More explicitly HR-related research is unequivocal, too: so-called ‘resume whitening’ at least doubles job applicants’ chances of being called for an interview, while women are consistently ranked as weaker candidates than men with identical CVs. In addition to such ‘latent biases’ in regards to gender, there’s a cultural bias as people tend to employ candidates they can relate to and understand – future buddies, basically. At the extreme end, we tend to hire people who remind us of ourselves.

Too long; didn’t read: lads hire lads, and male-dominated boards won’t change because women get more qualified and ‘lean in’.

With gender quotas, at best, we get a few women into positions of hiring power, and we start to see change as they begin to hire people who are more or less like themselves and girls grow up to see people other than duplicates of their grandads in positions of power. At worst, these women too carry the biases so ingrained in society and media narratives, for instance in the form of internalised misogyny, that this simply isn’t enough.

A reactionary drop in the ocean? Sure. Gender quotas won’t smash the patriarchy, nor will they undo capitalism. Here’s what else they won’t do: address the injustice.

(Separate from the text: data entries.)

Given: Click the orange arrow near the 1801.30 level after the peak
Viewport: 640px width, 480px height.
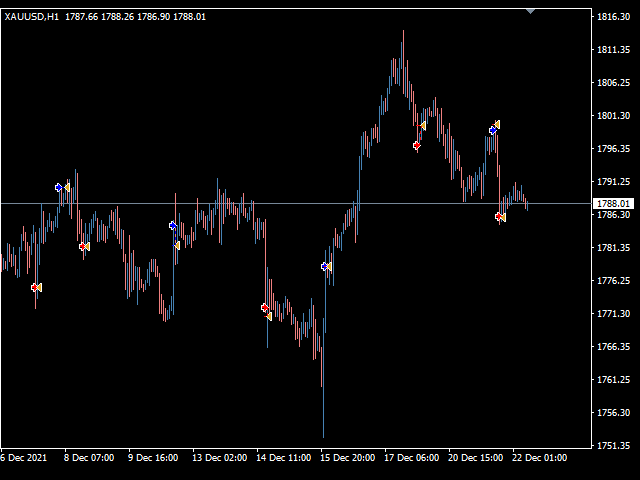Looking at the screenshot, I should coord(423,126).
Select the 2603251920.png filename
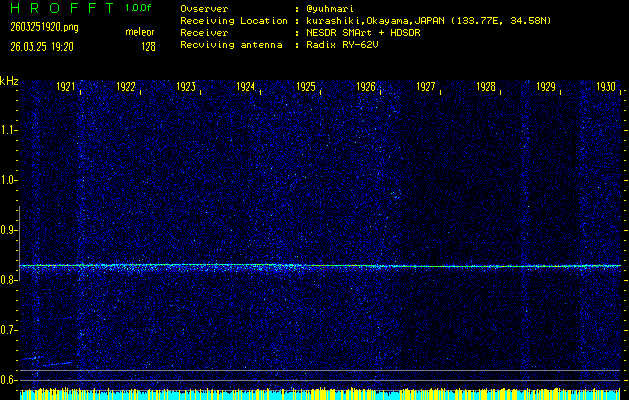The height and width of the screenshot is (400, 629). point(43,27)
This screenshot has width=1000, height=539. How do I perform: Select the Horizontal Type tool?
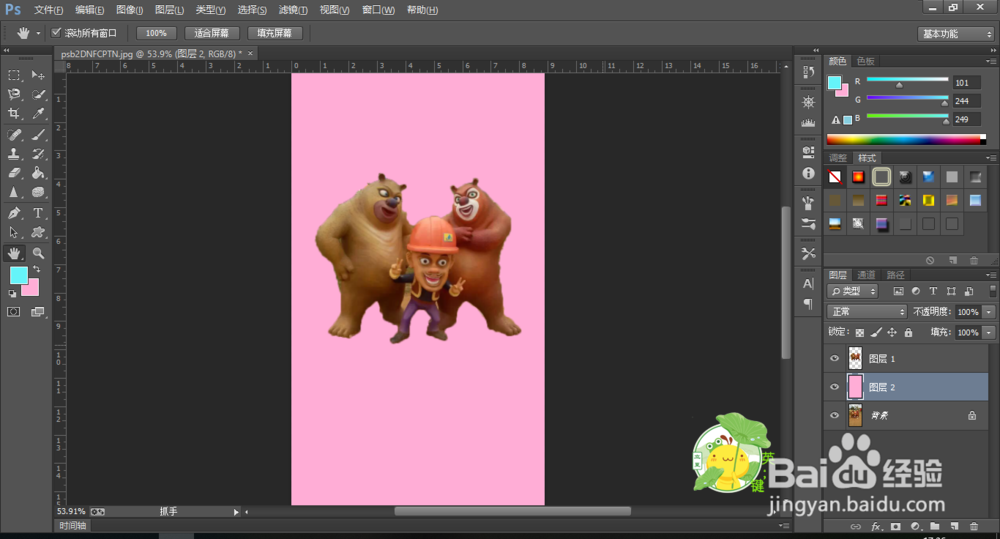point(38,213)
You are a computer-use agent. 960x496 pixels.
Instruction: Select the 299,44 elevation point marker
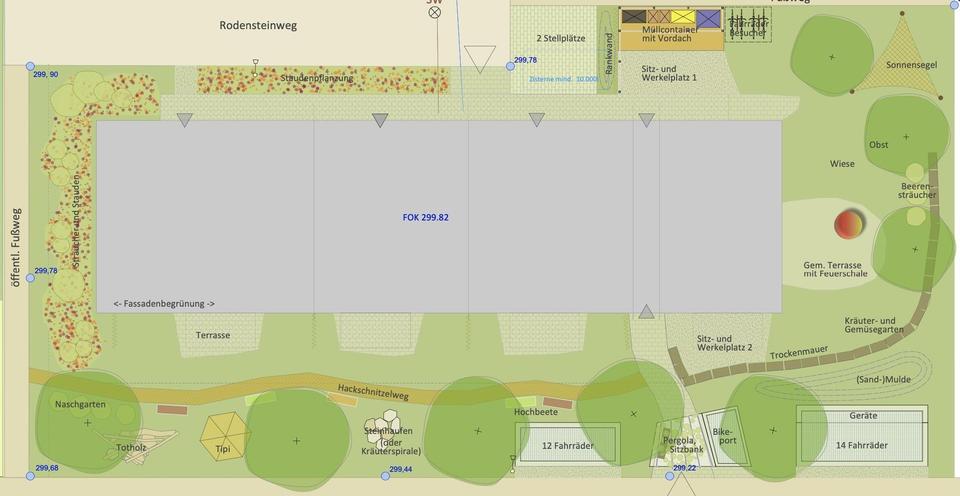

Back to the illustration. Gender quotas are in the middle, a far-from-perfect image number two, propping up a broken system by making its flaws less ugly, but surviving it – sometimes marginally, other times beautifully. And I don’t like it either. I don’t like hiring by numbers, I don’t like box ticking, and I don’t like focusing on those who have already done so well that they can even begin to think about what that glass ceiling looks like. But until we remove the systemic barrier that is all of the above, all the patriarchal indoctrination and the new normal, it is better than nothing, better than the status quo.

Nobody wants to need those supports – or, as the anti-quotas camp likes to put it, no one wants to be hired because they tick the quota box. But by the same token, I don’t think anyone wants to be hired based on a skewed perception of what they are, or what their competition is not.

What’s that, you’re sure you were hired on merit alone? Really?